Google Cloud Bigtable is a fully managed, wide-column NoSQL database optimized for large-scale, latency-sensitive workloads. It is intended for operational analytics, machine learning infrastructure, time-series data, and high-throughput applications that require horizontal scalability and performance consistency.
Key features include:
- Low latency and high throughput: Supports high-performance reads and writes for real-time and analytical workloads.
- Horizontal scalability: Decouples compute and storage, allowing nodes to be added for linear scaling of read and write capacity.
- Wide-column data model: Suitable for structured, semi-structured, and time-series datasets.
- Multi-region replication: Replicates data across clusters and regions with strong consistency guarantees.

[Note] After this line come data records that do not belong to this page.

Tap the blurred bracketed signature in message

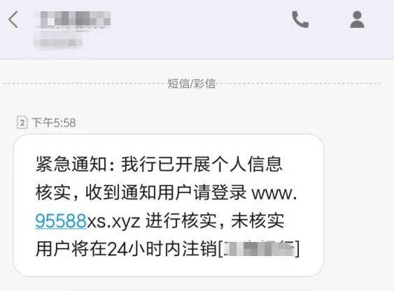[259, 248]
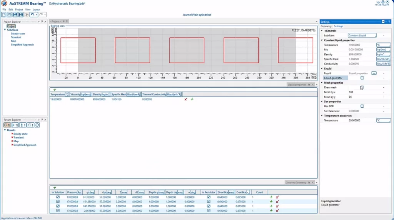
Task: Switch to the Geometry tab
Action: tap(326, 26)
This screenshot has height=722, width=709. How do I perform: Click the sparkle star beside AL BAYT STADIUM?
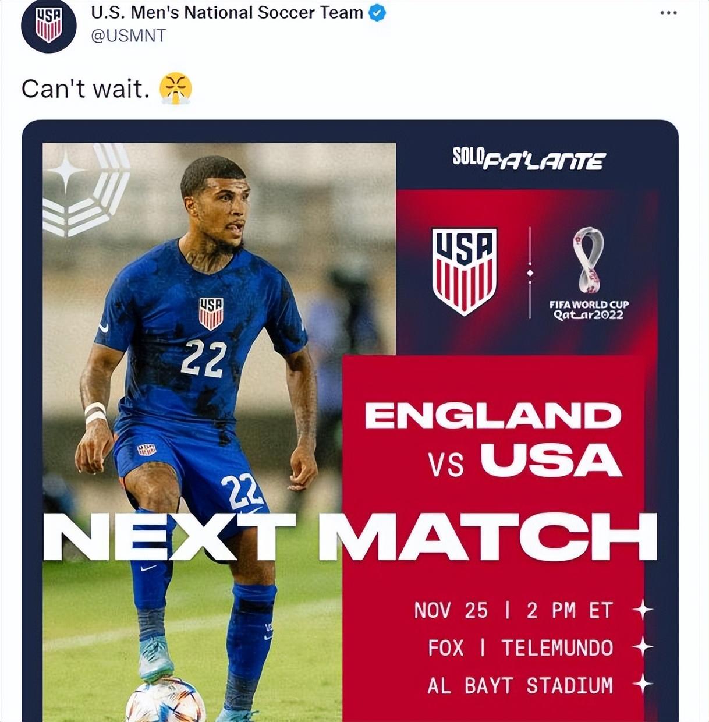click(x=643, y=685)
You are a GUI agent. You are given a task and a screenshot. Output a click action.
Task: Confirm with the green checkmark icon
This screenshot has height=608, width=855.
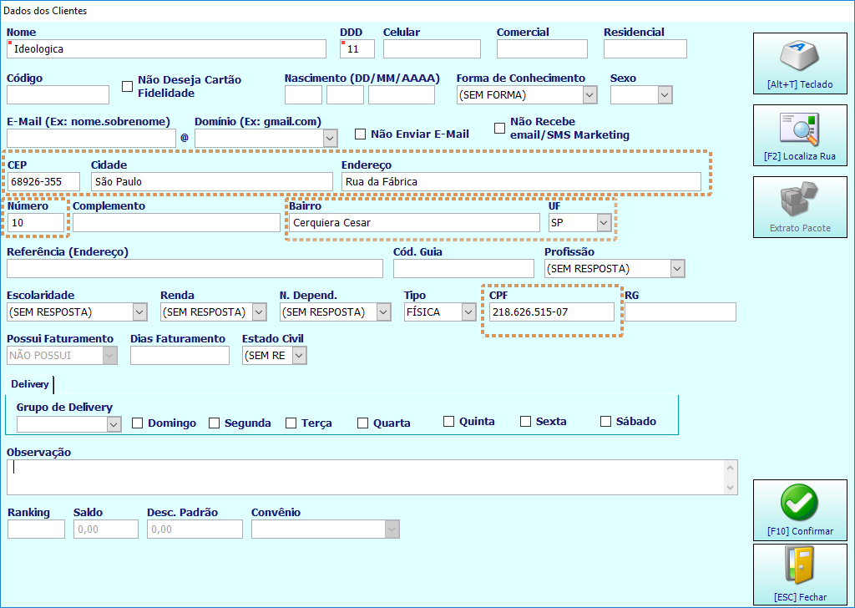tap(799, 503)
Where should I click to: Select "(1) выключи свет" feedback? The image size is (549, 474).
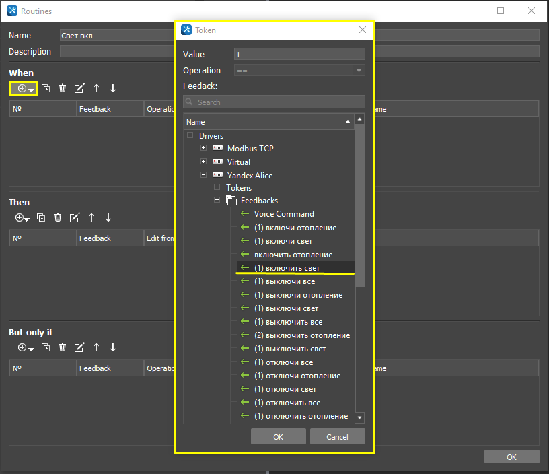point(286,308)
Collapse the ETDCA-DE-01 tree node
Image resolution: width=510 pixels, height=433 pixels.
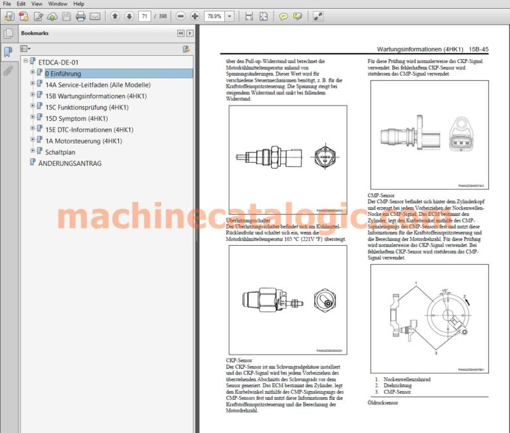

- SQL interface and materialized views: Provides SQL support and incremental materialized views for real-time metrics.
- Migration tooling and API compatibility: Supports Cassandra and HBase APIs with tools for live and batch migrations.
- Integration with Google Cloud ecosystem: Works with BigQuery, Dataflow, and AI/ML services for analytics and machine learning use cases.

Source: Google Cloud
Related content: Read our guide to DataStax Studio
Conclusion
The database management landscape is evolving rapidly, with numerous solutions catering to different scalability, performance, and flexibility needs. Organizations must assess their requirements, including workload demands, data consistency needs, and cloud integration preferences, to select the right platform. As competition intensifies, innovation in distributed databases and NoSQL technologies will continue to shape how businesses handle large-scale data processing and real-time applications.